Comment from Adele Baleta, Internews Pandemic Media Mentor and health/science journalist (South Africa):
“Some are saying that COVAX was designed primarily with the global north groups in mind, and notably absent were the critical perspectives of regional bodies such as the African Centres for Disease Control and Prevention, and really any meaningful representation from LMICs, and some are saying that, that maybe would have been a better way to go about it, to structure COVAX differently which might have avoided the challenges we are facing now.”
“GAVI has representation from 56 low income countries, so those countries were represented from the beginning,” responds Berkley. “The AMC is larger, it’s 92 countries, so we created a series of bodies where we could have discussions. The challenge in this is, at the end of the day, health is a national function and so we work closely with the AU or the EU, at the end of the day, a decision on a certain vaccine is a country’s decision. What we had to do was make sure every country chose what vaccines they wanted and do the work on the indemnification and liability, and that made it very complicated. What would make a difference in the future is if we can create regional bodies that can cut across those issues. We don’t have those so it literally requires a country by country discussion.”
Will COVAX exist after this pandemic?
“My own belief, if COVID-19 vaccines are required, we are likely to fold that into routine vaccines. We want to get out of emergency mode and it would be like [providing] countries with [any] other vaccines.

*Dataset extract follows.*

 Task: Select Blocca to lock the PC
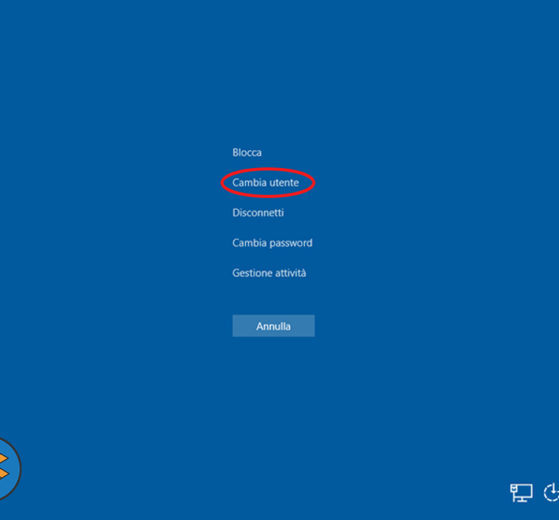247,153
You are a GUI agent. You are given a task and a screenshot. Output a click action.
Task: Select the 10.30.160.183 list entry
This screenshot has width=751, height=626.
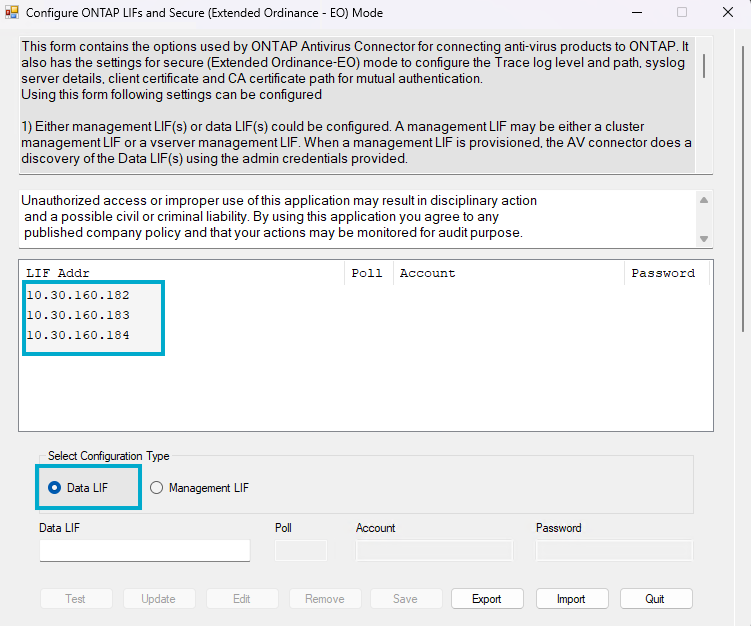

We would try to [make it routine]. Whether COVAX would exist or not is still being discussed,” informs Berkley.
Question from Esther Nakkazi, media trainer, science and technology journalist (Uganda): Would COVAX buy vaccines from local African manufacturers, this is a concern that Africa has?
“We welcome more manufacturing of vaccines on the African continent, and we would be delighted to purchase those vaccines,” says Berkley. There’s a couple of caveats here, he says, first of all, our long term goal is supply security, so what we will do is pay for different manufacturers including some that might be more expensive. He adds that they have to be WHO pre-qualified and meet global standards, so one of the questions now will be which vaccines will these new manufacturers make. There are already a lot of COVID-19 vaccines so there might be an eventual over supply which means other vaccines should be manufactured, states Berkley.
Question from Graziella Almendral, Internews Pandemic Media Mentor, journalist (Spain):
In 2021, LAC was one of the top regions globally for reported COVID-19 deaths, [and] vaccines weren’t arriving in early 2021. This situation created political tensions and vaccine hesitancy as many people did not understand why they weren’t receiving vaccines. Is COVAX assessing epidemiological scenarios in addition to equity factors when programming vaccine deliveries as some governments requested?
“PAHO, unlike other WHO regions, is different,“ says Berkley. “We work with Unicef to deliver vaccines in other regions but we work with PAHO in LAC. Our goal ultimately is to serve every country and get them the doses they need.” Berkley explains that in LAC, many of countries are higher income countries and do not form part of the advanced market commitment, don’t have the donor funds, and therefore in our discussions with them, they are so-called self-financing participants meaning they can buy doses through COVAX if they want but they can also buy doses bilaterally.